Problem to work on:
Where the line containing "has height=607, width=892." appears below, begin there and reproduce each line exactly through the last one, omitting pictures.

BEGIN The data

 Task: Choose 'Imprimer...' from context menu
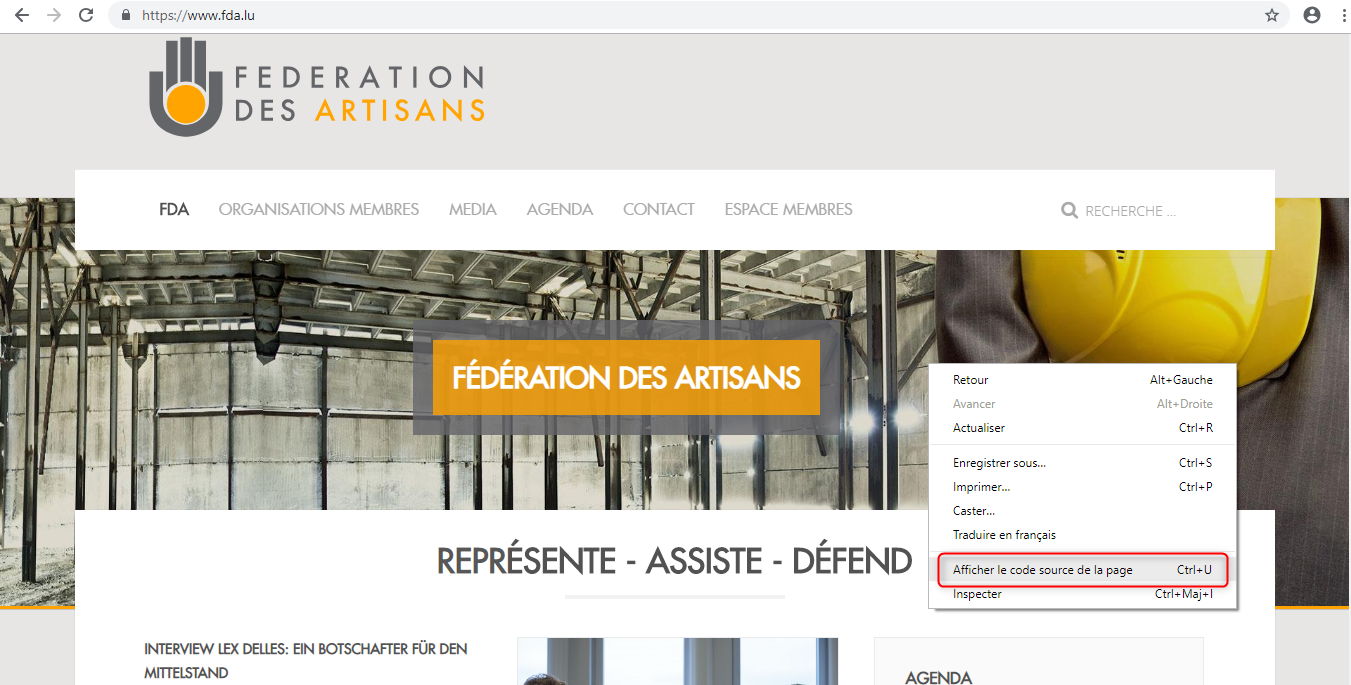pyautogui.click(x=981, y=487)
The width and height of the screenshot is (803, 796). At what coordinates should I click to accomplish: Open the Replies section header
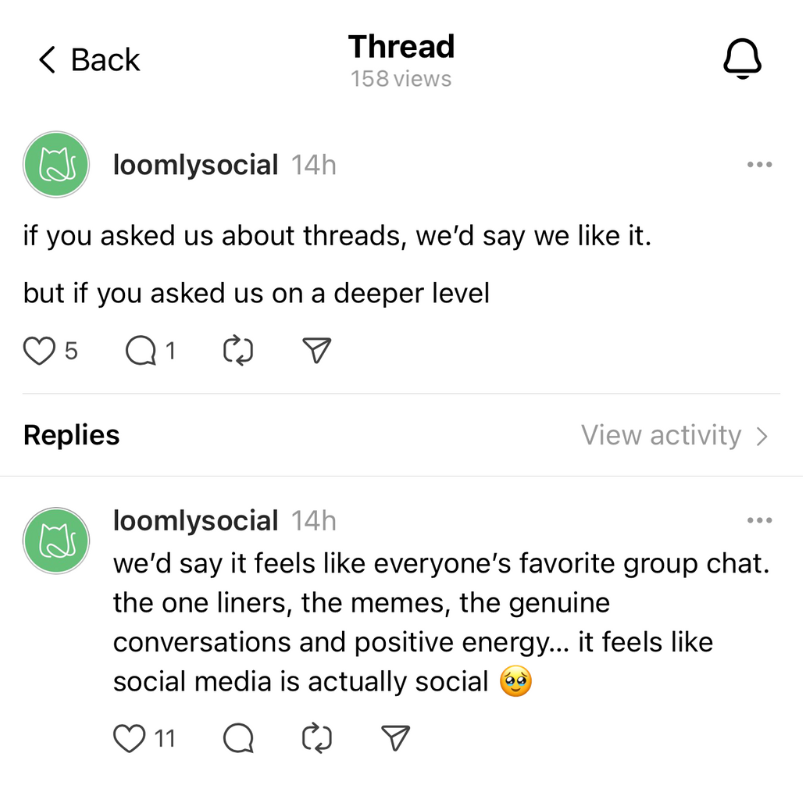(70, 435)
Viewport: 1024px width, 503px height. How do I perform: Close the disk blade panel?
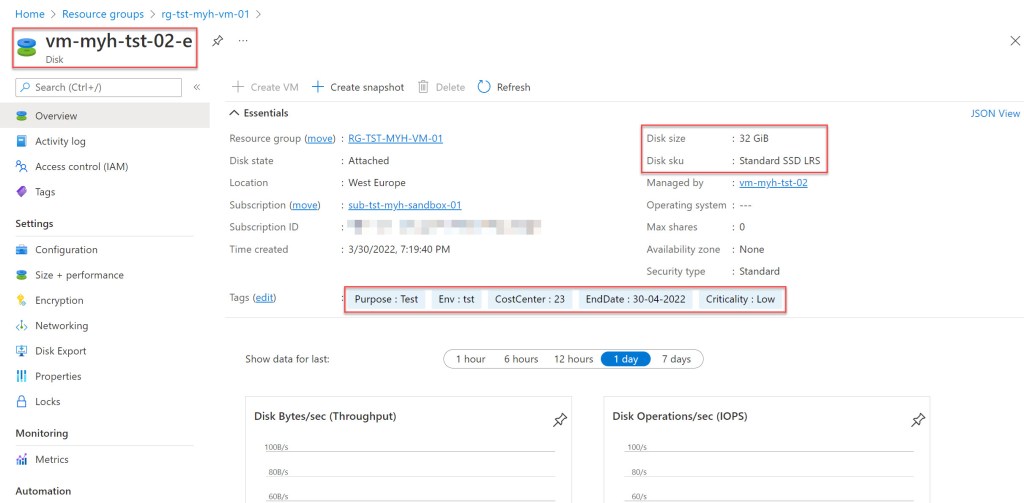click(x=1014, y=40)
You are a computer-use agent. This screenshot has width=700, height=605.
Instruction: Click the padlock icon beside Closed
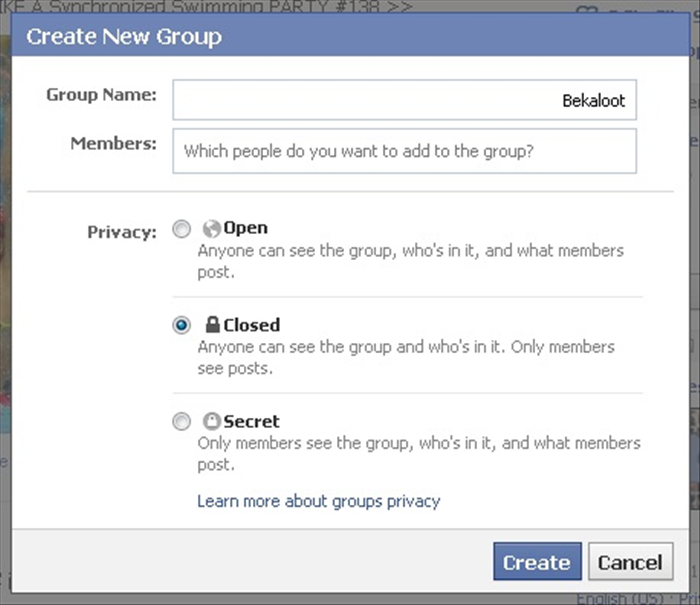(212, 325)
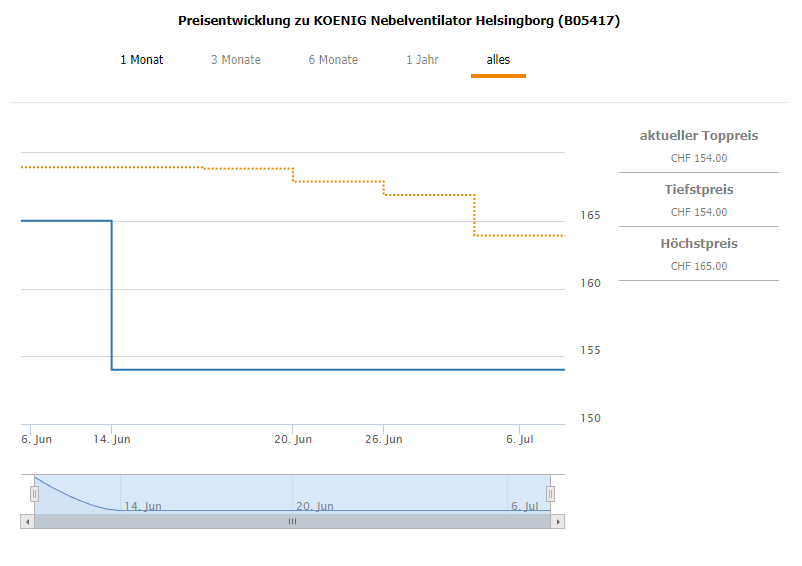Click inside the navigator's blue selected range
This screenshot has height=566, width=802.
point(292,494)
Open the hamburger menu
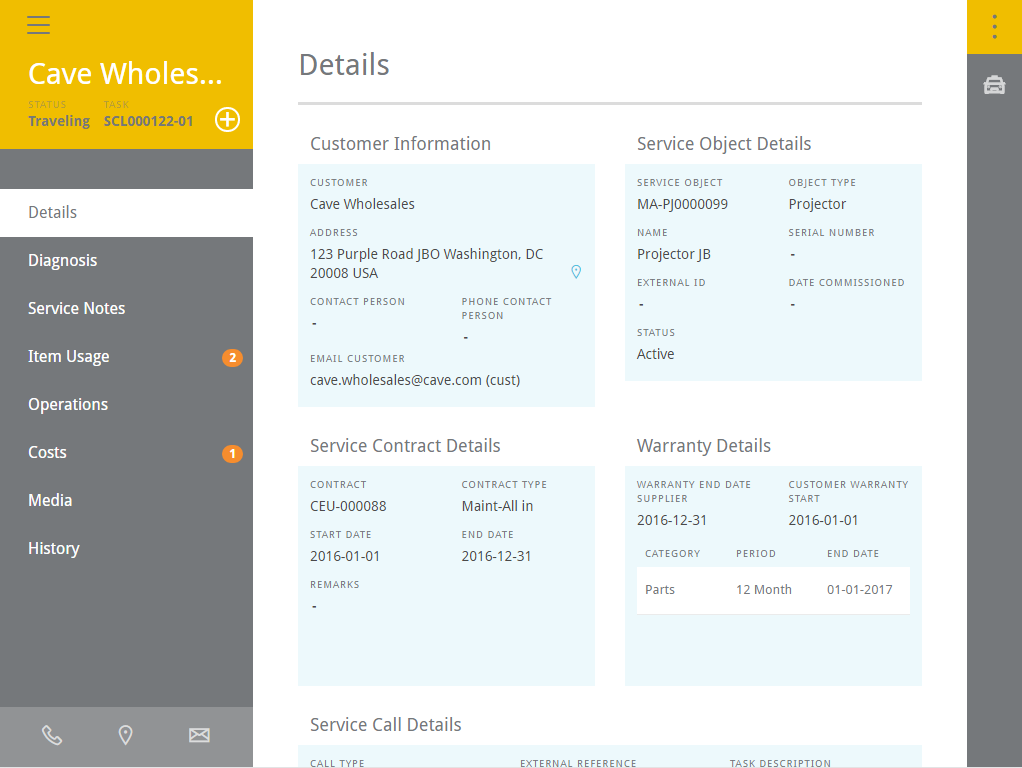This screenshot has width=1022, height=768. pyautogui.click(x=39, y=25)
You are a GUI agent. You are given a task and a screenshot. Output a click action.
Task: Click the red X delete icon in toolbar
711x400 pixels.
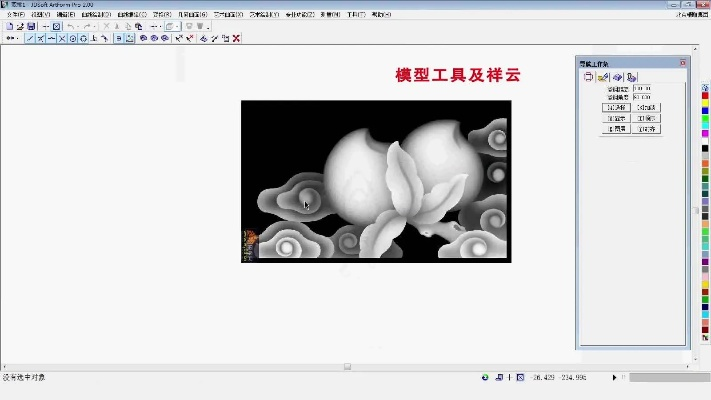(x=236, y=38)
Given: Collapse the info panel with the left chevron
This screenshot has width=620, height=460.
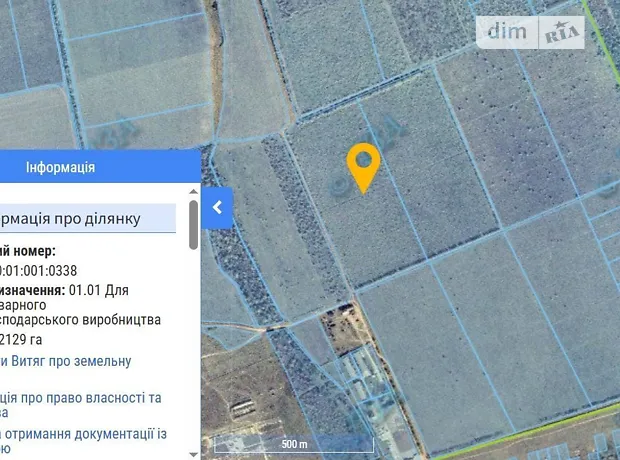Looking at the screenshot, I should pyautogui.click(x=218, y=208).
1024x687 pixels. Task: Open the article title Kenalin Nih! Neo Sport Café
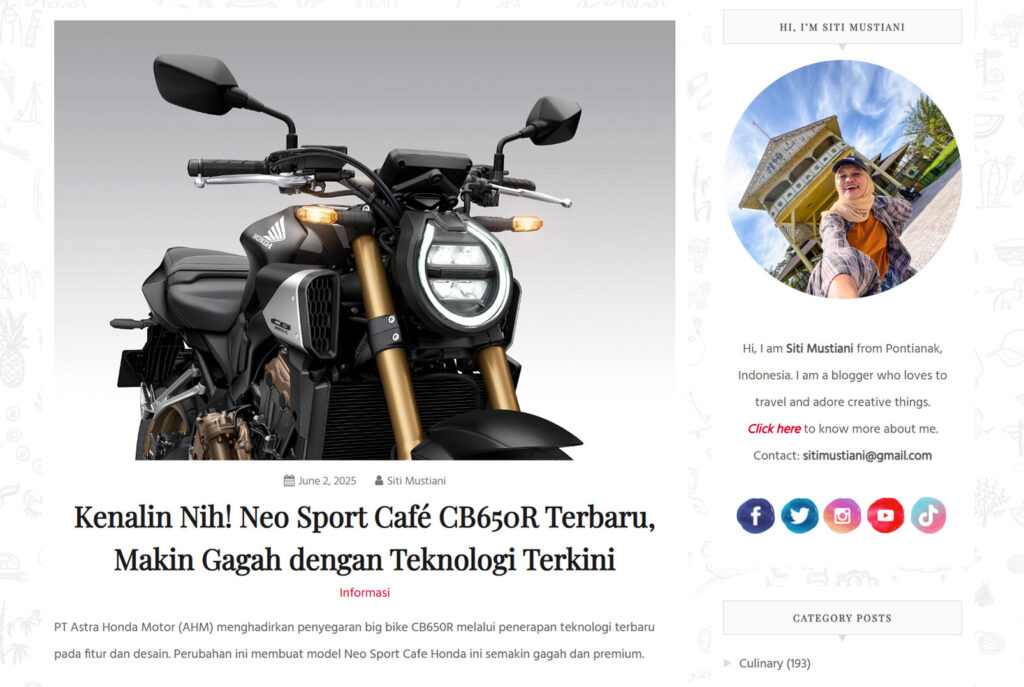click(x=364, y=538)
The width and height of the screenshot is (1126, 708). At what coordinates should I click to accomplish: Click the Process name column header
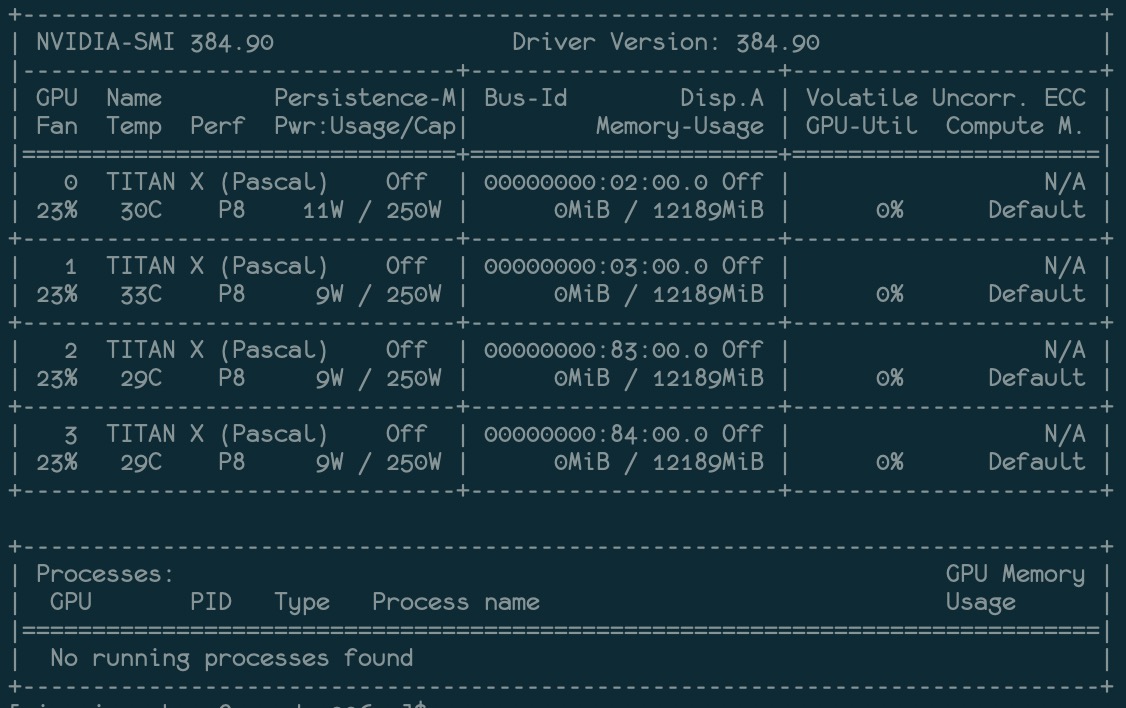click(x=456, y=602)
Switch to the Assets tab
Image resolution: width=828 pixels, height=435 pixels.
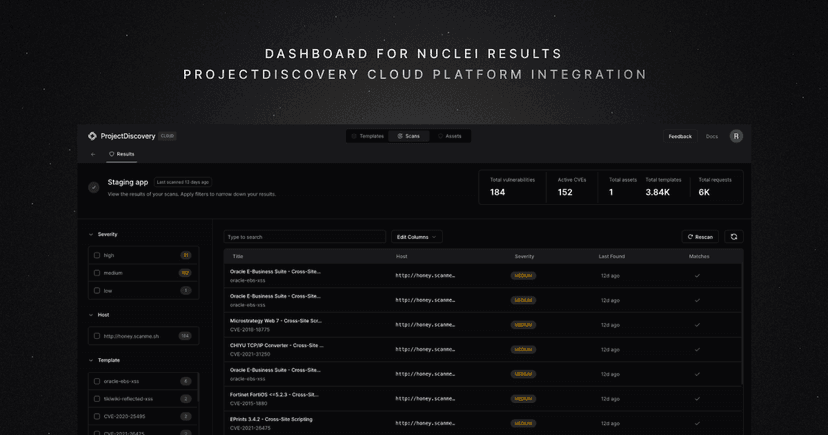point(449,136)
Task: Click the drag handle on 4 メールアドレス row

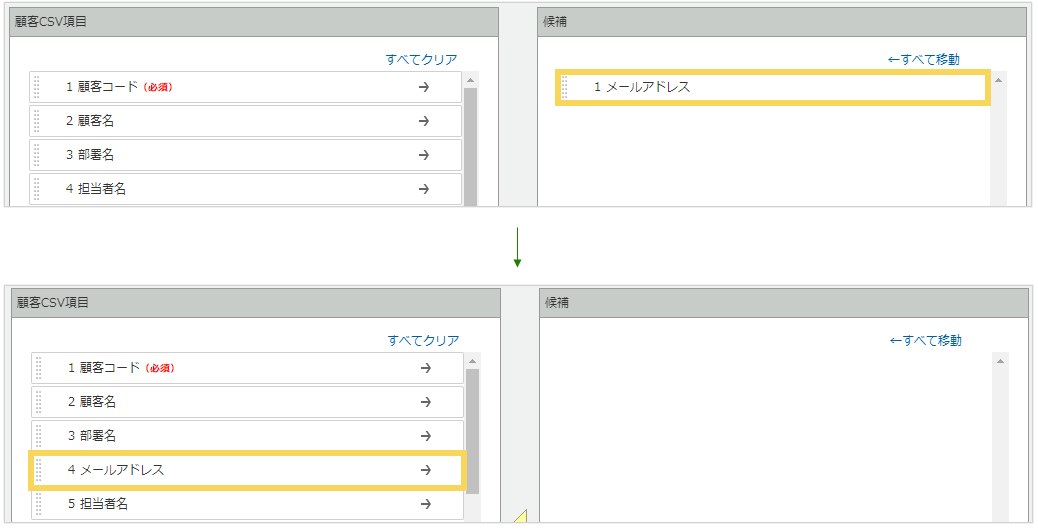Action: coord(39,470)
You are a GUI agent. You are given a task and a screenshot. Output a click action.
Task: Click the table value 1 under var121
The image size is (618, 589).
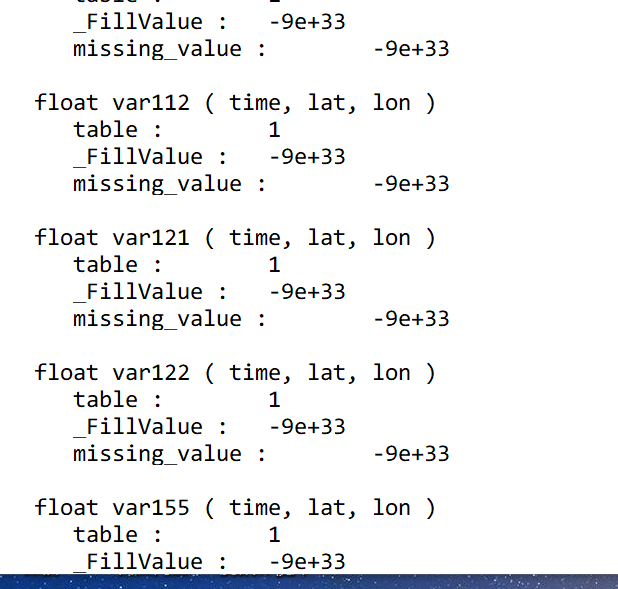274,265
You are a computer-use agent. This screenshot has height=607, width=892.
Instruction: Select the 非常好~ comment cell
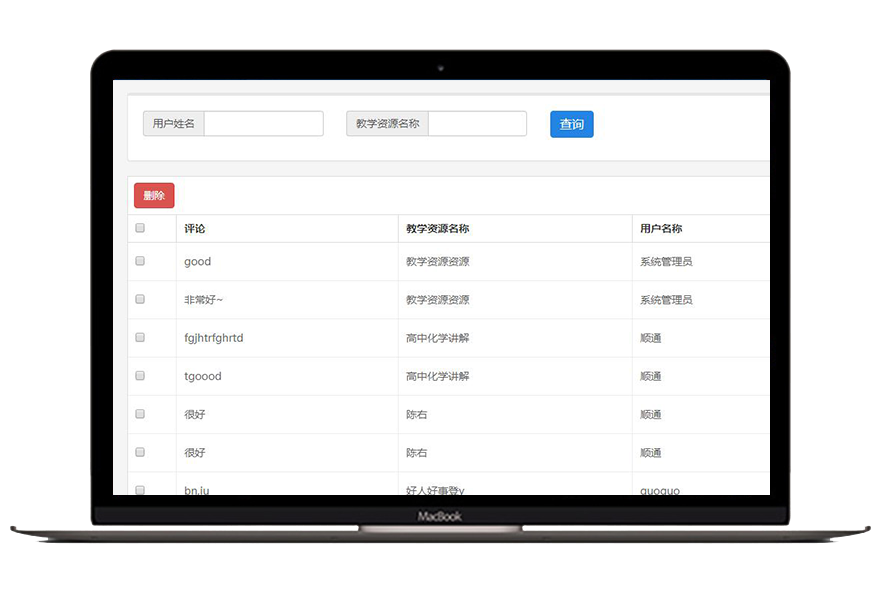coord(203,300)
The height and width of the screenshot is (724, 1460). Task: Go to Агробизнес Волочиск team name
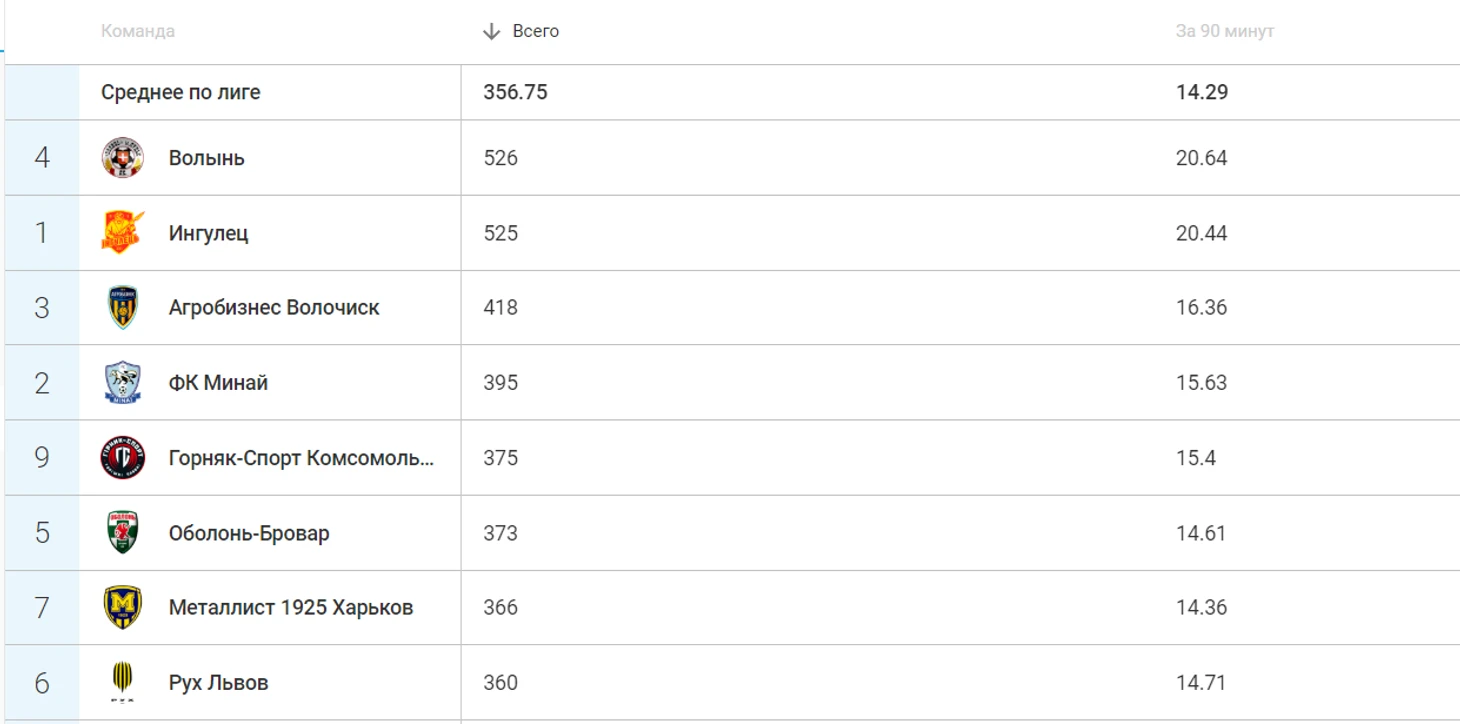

END The data

Your solution:
You are a computer-use agent. This screenshot has height=607, width=892.
Instruction: Select the 非常好~ comment cell
coord(203,300)
The height and width of the screenshot is (724, 1460). Task: Go to Агробизнес Волочиск team name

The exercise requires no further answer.